To bless the cup, then, is to set it apart for this purpose, that it may be to us an emblem of the blood of Christ. This is done by the word of promise, when believers meet together according to Christ’s appointment to celebrate the remembrance of his death in this Sacrament. The consecration, however, which the Papists make use of, is a kind of sorcery derived from heathens, (576) which has nothing in common with the pure rite observed by Christians. Everything, it is true, that we eat is sanctified by the word of God, as Paul himself elsewhere bears witness, (1 Timothy 4:5;) but that blessing is for a different purpose — that our use of the gifts of God may be pure, and may tend to the glory of their Author, and to our advantage. On the other hand, the design of the mystical blessing in the Supper is, that the wine may be no longer a common beverage, but set apart for the spiritual nourishment of the soul, while it is an emblem of the blood of Christ.

Paul says, that the cup which has been in this mannerblessed is κοινωνίαν — thecomnunion of the blood of the Lord. It is asked, in what sense? Let contention be avoided, and there will be nothing of obscurity. It is true, that believers are united together by Christ’s blood, so as to become one body. It is also true, that a unity of this kind is with propriety termed κοινωνία (communion.) I make the same acknowledgment as to the bread Farther, I observe what Paul immediately adds, as it were, by way of explanation — that we all become one body, because we are together partakers of the same bread But whence, I pray you, comes that κοινωνία (communion) between us, but from this, that we are united to Christ in such a way, that

we are flesh of his flesh, and bone of his bones?
(
Ephesians 5:30.)

For we must first of all be incorporated (so to speak) into Christ, that we may be united to each other. In addition to this, Paul is not disputing at present merely in reference to a mutual fellowship among men, but as to the spiritual union between Christ and believers, with the view of drawing from this, that it is an intolerable sacrilege for them to be polluted by fellowship with idols. From the connection of the passage, therefore, we may conclude, that ( κοινωνίαν) the communion of the blood is that connection which we have with the blood of Christ, when he engrafts all of us together into his body, that he may live in us, and we in him.

Now, when the cup is called a participation, the expression, I acknowledge, is figurative, provided that the truth held forth in the figure is not taken away, or, in other words, provided that the reality itself is also present, and that the soul has as truly communion in the blood, as we drink wine with the mouth. But Papists could not say this, that the cup of blessing is a participation in the blood of Christ, for the Supper that they observe is mutilated and torn: if indeed we can give the name of the Supper to that strange ceremony which is a patchwork of various human contrivances, and scarcely retains the slightest vestige of the institution of our Lord. But, supposing that everything else were as it ought to be, this one thing is at variance with the right use of the Supper — the keeping back of the whole of the people from partaking of the cup, which is the half of the Sacrament.

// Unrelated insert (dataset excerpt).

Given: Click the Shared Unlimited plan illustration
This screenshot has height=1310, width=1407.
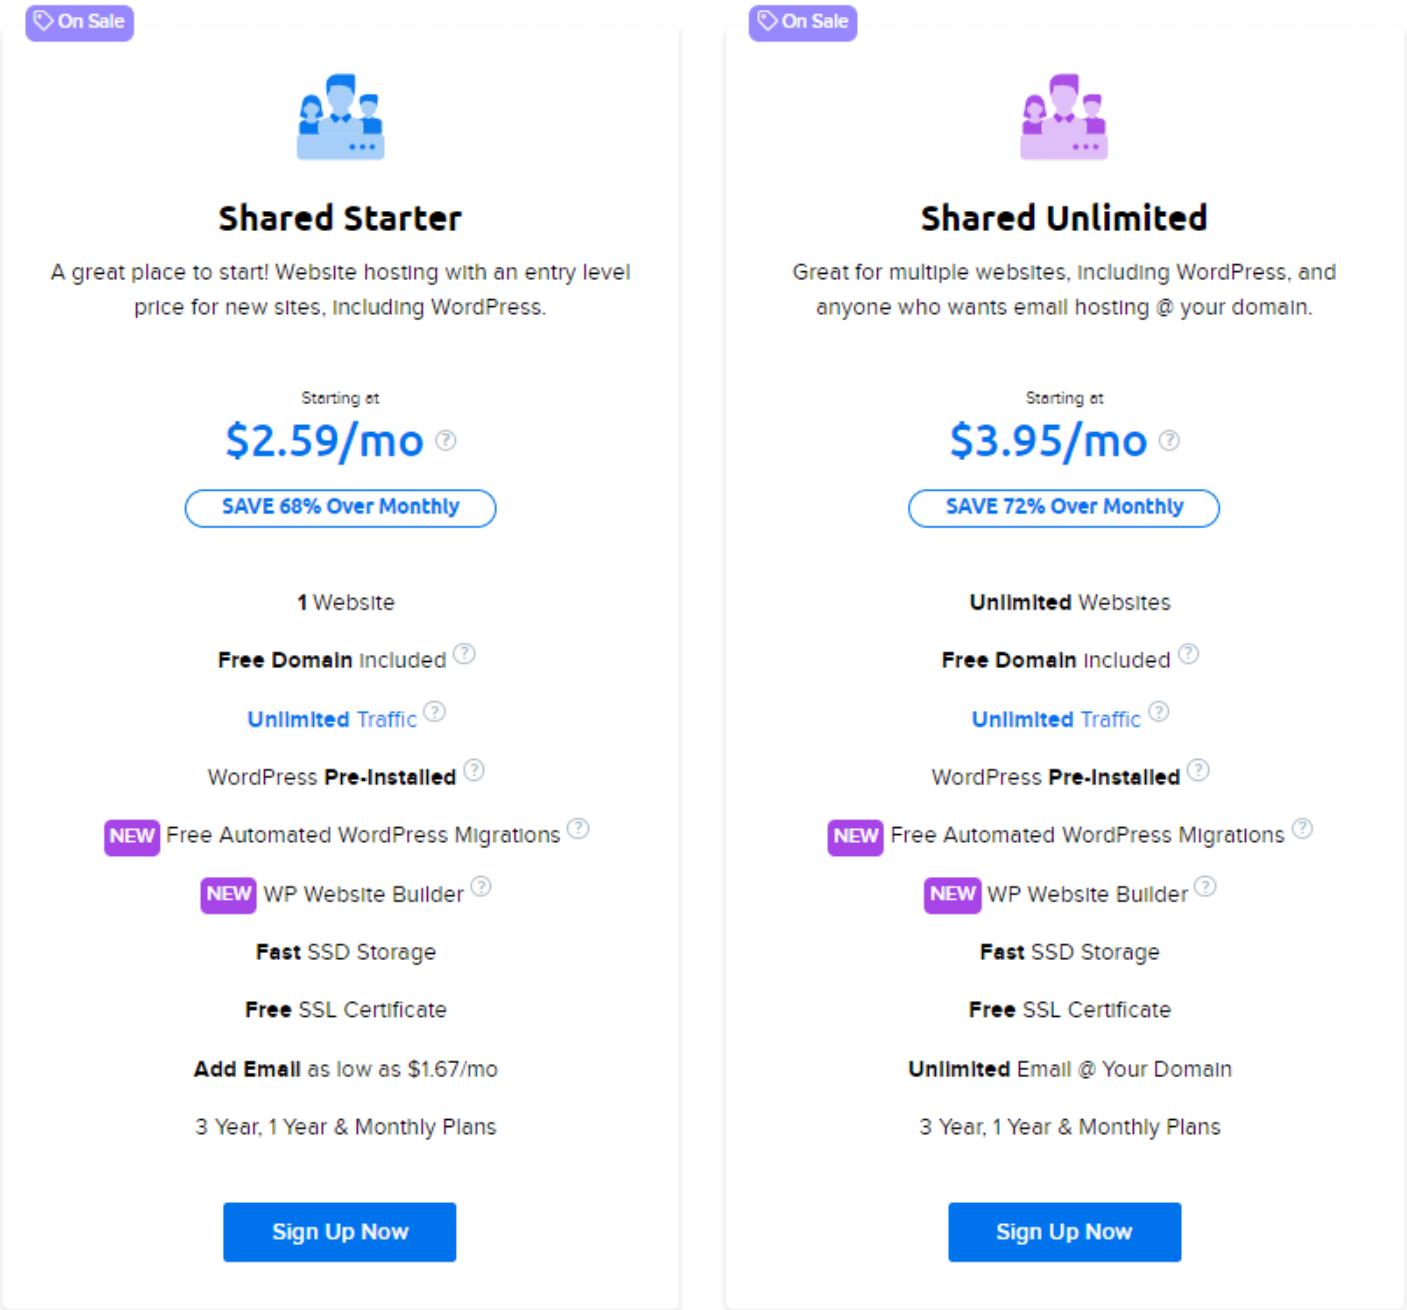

The bread which we break From this it appears, that it was the custom of the ancient Church to break one loaf, and distribute to every one his own morsel, in order that there might be presented more clearly to the view of all believers their union to the one body of Christ. And that this custom was long kept up appears from the testimony of those who flourished in the three centuries that succeeded the age of the Apostles. Hence arose the superstition, that no one dared to touch the bread with his hand, but each one had it put into his mouth by the priest.